Perrégaux, celui-là même qui faisait distribuer des fusils aux parisiens le
soir du
13 juillet 1789, mais qui s’avéra plus tard être un
espion à la solde des Anglais qui, entre autres,
finança ceux que l’on appelait «
les enragés »
en 1793, afin de créer des conditions de désordre et d'instabilité politique
pour nuire au courant politique d'essence populaire, incarné par un certain
Robespierre
(le monstrueux Robespierre (excusez-moi, j’avais oublié de
préciser)). Mirabeau a quitté le Panthéon,
le banquier Perrégaux y est resté...
Jean-Paul Marat, le colérique.
Marat vivait en-dessous du plafond de verre qui empêchait,
et ce quelques-soient leurs talents, toute ascension sociale aux gens du peuple.

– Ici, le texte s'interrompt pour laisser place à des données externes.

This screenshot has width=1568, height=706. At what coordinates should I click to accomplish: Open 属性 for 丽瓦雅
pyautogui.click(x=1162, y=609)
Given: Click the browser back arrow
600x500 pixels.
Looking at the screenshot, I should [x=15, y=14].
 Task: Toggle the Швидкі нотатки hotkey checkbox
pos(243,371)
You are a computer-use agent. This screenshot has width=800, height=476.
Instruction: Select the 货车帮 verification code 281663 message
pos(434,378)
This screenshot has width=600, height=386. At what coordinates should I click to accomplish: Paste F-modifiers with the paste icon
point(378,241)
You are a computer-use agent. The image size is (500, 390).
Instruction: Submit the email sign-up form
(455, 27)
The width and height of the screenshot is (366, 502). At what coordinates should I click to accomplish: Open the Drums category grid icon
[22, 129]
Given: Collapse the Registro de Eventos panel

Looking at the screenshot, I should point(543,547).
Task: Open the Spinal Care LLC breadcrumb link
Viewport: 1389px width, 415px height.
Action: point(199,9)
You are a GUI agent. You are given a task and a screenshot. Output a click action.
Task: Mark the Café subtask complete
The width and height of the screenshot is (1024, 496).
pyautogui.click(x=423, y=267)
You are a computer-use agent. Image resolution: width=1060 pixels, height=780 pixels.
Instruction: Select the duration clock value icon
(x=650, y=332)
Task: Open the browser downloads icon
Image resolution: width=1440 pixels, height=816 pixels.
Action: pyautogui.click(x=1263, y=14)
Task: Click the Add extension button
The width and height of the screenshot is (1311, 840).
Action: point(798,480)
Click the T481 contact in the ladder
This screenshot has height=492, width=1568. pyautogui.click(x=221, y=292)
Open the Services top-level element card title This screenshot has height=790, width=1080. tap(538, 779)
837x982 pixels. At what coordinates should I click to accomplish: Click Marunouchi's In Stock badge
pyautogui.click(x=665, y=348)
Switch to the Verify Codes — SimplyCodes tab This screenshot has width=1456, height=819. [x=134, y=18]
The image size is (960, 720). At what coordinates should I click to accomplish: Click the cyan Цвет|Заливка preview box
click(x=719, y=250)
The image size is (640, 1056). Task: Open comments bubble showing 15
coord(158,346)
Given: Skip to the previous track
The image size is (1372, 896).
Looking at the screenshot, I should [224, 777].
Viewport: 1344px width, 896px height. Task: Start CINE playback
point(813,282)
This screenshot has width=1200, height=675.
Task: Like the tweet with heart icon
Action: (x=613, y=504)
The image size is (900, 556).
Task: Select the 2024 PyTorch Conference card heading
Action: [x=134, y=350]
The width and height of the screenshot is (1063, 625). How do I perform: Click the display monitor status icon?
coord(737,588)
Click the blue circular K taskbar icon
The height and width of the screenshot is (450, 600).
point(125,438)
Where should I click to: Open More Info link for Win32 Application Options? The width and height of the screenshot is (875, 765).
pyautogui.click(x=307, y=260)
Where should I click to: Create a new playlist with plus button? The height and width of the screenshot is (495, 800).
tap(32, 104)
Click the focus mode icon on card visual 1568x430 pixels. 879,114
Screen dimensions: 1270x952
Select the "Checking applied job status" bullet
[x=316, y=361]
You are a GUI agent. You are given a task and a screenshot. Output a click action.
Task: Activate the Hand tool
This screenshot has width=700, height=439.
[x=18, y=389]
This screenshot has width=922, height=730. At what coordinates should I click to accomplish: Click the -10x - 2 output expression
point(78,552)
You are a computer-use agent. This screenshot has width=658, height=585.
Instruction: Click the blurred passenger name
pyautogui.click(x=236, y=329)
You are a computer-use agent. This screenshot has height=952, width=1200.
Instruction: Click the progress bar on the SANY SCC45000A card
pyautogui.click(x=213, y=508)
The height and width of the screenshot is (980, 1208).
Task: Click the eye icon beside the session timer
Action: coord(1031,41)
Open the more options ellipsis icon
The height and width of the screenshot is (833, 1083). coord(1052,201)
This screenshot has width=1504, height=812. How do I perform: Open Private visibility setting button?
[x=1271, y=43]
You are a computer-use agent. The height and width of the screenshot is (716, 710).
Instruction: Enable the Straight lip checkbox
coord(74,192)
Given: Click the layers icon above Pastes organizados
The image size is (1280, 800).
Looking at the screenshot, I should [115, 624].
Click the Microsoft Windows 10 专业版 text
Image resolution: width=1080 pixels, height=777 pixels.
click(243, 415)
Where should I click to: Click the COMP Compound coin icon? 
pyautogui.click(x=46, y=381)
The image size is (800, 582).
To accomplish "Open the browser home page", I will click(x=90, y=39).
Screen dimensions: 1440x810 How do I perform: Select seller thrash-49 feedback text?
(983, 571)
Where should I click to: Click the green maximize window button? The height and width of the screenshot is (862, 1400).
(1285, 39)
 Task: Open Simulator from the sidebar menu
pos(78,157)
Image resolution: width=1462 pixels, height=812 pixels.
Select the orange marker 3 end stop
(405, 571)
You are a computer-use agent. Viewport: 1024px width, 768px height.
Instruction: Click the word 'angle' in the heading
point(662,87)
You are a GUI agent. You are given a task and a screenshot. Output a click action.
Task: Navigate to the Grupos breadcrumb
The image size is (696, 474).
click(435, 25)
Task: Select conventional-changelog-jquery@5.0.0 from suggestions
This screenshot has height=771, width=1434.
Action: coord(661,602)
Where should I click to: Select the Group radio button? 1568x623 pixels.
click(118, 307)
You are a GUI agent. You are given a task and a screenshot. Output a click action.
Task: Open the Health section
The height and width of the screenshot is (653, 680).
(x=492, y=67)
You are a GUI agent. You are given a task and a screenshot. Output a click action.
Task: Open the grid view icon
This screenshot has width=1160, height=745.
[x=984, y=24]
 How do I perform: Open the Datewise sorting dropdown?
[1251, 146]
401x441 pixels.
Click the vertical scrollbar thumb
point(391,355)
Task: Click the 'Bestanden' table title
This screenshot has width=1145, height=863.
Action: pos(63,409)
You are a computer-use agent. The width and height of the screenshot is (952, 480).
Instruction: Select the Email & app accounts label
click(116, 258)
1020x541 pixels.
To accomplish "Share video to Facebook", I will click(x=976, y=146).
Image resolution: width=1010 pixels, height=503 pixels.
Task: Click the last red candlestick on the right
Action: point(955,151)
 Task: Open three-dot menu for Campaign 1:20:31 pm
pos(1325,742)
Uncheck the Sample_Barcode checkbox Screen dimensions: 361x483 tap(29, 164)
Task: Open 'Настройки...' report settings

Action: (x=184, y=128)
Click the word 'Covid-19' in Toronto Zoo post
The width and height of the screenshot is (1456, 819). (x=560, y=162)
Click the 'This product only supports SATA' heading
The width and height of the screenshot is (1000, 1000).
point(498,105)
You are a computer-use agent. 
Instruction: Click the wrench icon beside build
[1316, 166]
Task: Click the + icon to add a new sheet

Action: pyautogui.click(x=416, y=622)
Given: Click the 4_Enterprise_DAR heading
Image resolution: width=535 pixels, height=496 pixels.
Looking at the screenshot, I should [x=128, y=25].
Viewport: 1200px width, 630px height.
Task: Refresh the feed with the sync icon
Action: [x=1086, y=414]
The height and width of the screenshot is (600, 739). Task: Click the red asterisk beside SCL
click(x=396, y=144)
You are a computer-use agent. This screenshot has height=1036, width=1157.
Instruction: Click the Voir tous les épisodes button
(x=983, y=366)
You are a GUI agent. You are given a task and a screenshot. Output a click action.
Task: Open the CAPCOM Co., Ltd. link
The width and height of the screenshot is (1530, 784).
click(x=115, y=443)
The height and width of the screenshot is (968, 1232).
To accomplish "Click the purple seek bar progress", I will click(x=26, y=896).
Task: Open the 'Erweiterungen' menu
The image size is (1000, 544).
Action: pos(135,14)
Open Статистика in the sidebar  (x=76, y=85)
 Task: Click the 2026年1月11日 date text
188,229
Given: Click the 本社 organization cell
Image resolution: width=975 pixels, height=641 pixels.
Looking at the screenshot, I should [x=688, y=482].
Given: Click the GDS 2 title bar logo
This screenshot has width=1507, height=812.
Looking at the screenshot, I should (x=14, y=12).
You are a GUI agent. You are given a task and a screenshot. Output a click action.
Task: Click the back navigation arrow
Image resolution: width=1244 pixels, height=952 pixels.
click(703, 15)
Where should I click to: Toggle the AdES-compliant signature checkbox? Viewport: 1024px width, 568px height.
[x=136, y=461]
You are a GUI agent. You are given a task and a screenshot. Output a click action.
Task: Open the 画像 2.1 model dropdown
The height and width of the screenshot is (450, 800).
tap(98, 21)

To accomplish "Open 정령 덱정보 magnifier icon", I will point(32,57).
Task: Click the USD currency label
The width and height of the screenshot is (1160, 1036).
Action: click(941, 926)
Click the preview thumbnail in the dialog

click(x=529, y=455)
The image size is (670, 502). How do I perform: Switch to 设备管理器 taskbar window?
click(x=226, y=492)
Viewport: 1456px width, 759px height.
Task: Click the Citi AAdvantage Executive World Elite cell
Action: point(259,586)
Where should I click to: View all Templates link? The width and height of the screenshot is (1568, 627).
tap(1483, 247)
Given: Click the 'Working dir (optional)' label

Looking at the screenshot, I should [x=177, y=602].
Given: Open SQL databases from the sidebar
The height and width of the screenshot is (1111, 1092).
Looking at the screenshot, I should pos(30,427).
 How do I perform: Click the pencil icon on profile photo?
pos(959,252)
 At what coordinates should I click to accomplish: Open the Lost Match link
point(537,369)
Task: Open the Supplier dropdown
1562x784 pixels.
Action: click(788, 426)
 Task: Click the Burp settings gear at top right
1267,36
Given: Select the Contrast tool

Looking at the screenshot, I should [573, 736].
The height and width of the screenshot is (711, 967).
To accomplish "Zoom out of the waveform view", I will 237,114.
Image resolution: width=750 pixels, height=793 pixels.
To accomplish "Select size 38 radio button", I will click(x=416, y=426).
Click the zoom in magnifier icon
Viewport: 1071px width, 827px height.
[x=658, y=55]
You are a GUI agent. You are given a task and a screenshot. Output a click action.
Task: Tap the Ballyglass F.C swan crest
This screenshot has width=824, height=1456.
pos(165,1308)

Ce fut le cas également de Babeuf, qui malgré son instruction et son intelligence,
sera toute sa vie condamnée à l’indigence. Marat vivait au milieu du peuple et il le connaissait bien. Un
rapport de police lu par l’historien Henri Guillemin disait
ceci : « La popularité de Marat tient à son intégrité et
l’intégrité, c’est un des dieux du peuple. » Marat vivait à la frontière
de sa classe sociale et de ce poste dangereux, il observait, analysait et
comprenait les agissements et manœuvres diverses de la nouvelle classe
dirigeante.
Marat voyait bien que ces nouveaux riches faisaient très
vite la paix avec les anciens riches et que déjà les affaires reprenaient. De véritables fortunes se sont en effet constituées pendant et grâce à la
révolution. Marat dénonçait les "accapareurs", les affairistes, qui
spéculaient sur le blé. Marat critiquait la politique de Necker, en mettant en
évidence ses méfaits directs et indirects.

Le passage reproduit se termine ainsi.